The p,p’-DDE disturbs the M1 function without affecting the M2 phenotype nor unstimulated bone marrow-derived macrophages from BALB/c mice

DDT, a persistent organic pollutant, remains affecting human health worldwide. DDT and its most persistent metabolite (p,p'-DDE) negatively affect the immune response regulation and mechanisms involved in protecting against pathogens Such metabolite decreases the capability to limit intracellular growth of Mycobacterium microti and yeast. However, the effect on unstimulated (M0) and anti-inflammatory macrophages (M2) has been evaluated scanty. Herein, we evaluated the impact of p,p’-DDE at environmentally relevant concentrations (0.125, 1.25, 2.5, and 5 µg/mL) on bone marrow-derived macrophages stimulated with IFNγ+LPS to M1 or with IL-4 +IL-13 to M2. Thus we study whether the p,p’-DDE induces M0 to a specific phenotype or modulates activation of the macrophage phenotypes and explains, at least partly, the reported effects of p,p’-DDE on the M1 function. The p,p’-DDE did not affect the cell viability of M0 or the macrophage phenotypes. In M1, the p,p’-DDE decreased NO•- production and IL-1β secretion, but increasing cellular ROS and mitochondrial O2•-, but did not alter iNOS, TNF-α, MHCII, and CD86 protein expression nor affect M2 markers arginase activity, TGF-β1, and CD206; p,p'-DDE, did not affect marker expression in M0 or M2, supporting that its effects on M1 parameters are not dependent on M0 nor M2 modulation.
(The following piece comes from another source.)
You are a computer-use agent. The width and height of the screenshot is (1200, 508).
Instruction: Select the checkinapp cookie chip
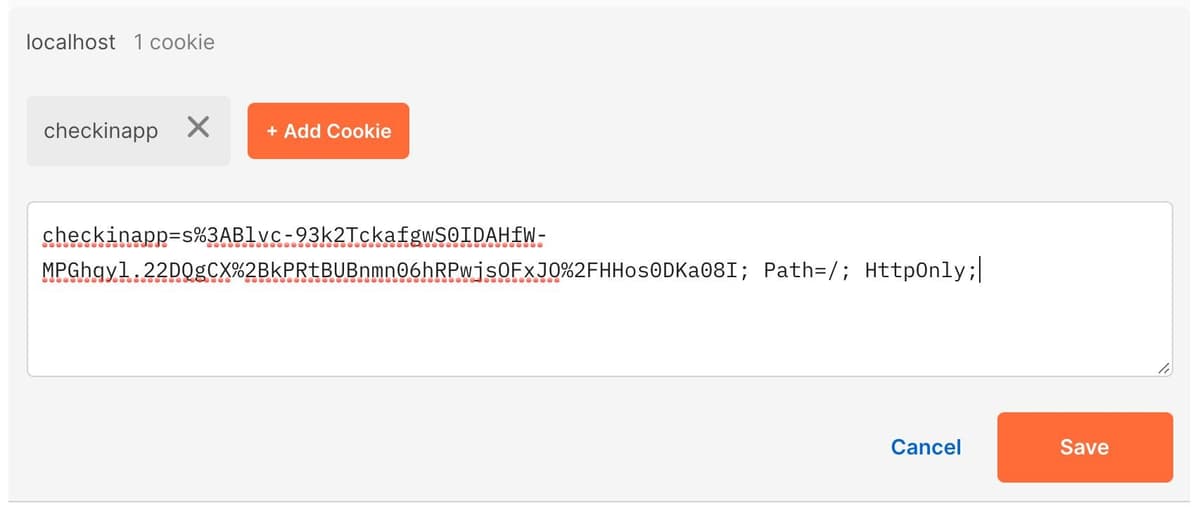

The decreasing of NO•- production by the p,p’-DDE without altering iNOS levels, Arginase activity, or TNF-α, but increasing cellular ROS and mitochondrial O2 suggests that p,p’-DDE interferes with the iNOS function but not with its transcription. The p,p’-DDE decreasing of IL-1β secretion, without any effect on TNF-α, suggest that an alteration of specific targets involved in IL-1β secretion may be affected and related to ROS induction. The p,p’-DDE effect on iNOS function and the IL-1β secretion process, as the NLRP3 activation, deserves further study.